Prompt: Return verbatim the stretch of lines in the records below, from the line containing "Task: Click the Uyarı Sayfası Başlığı input" through the line containing "The height and", both included, and nothing else.

The records:
'''
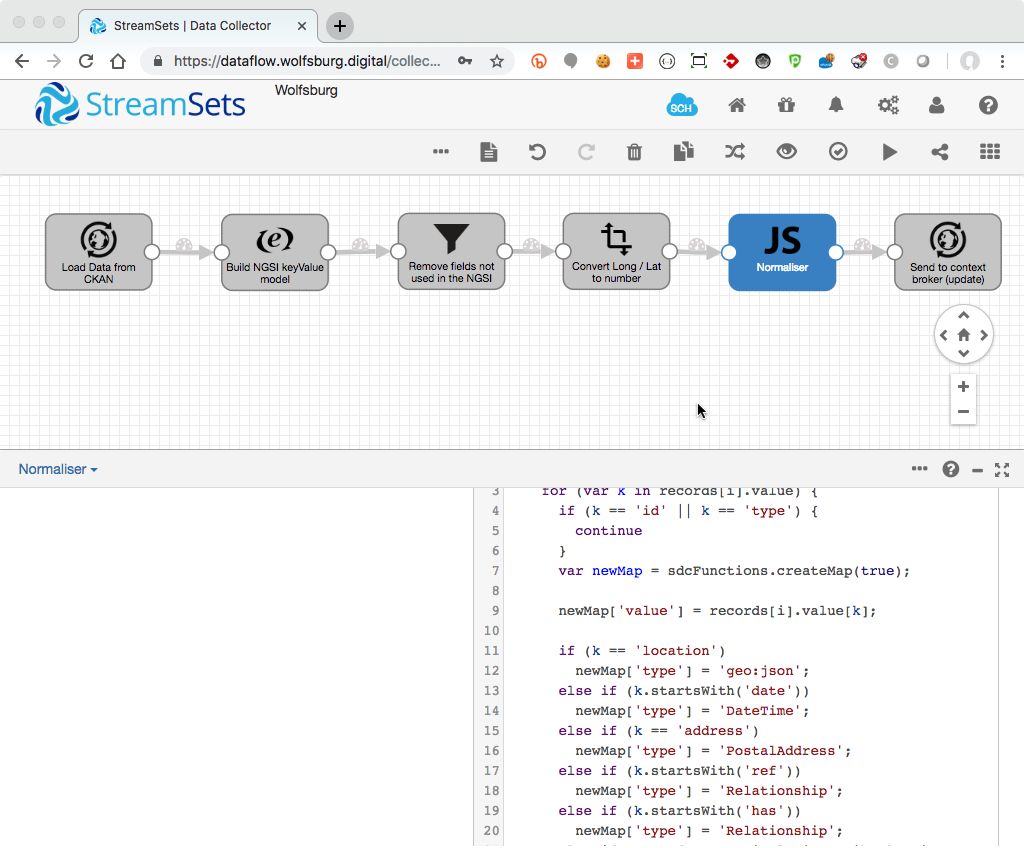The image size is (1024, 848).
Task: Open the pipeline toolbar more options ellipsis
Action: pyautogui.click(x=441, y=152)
'''
'''
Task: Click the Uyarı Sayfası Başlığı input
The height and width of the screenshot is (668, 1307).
'''
Solution to this problem:
Task: Click the Uyarı Sayfası Başlığı input
The height and width of the screenshot is (668, 1307).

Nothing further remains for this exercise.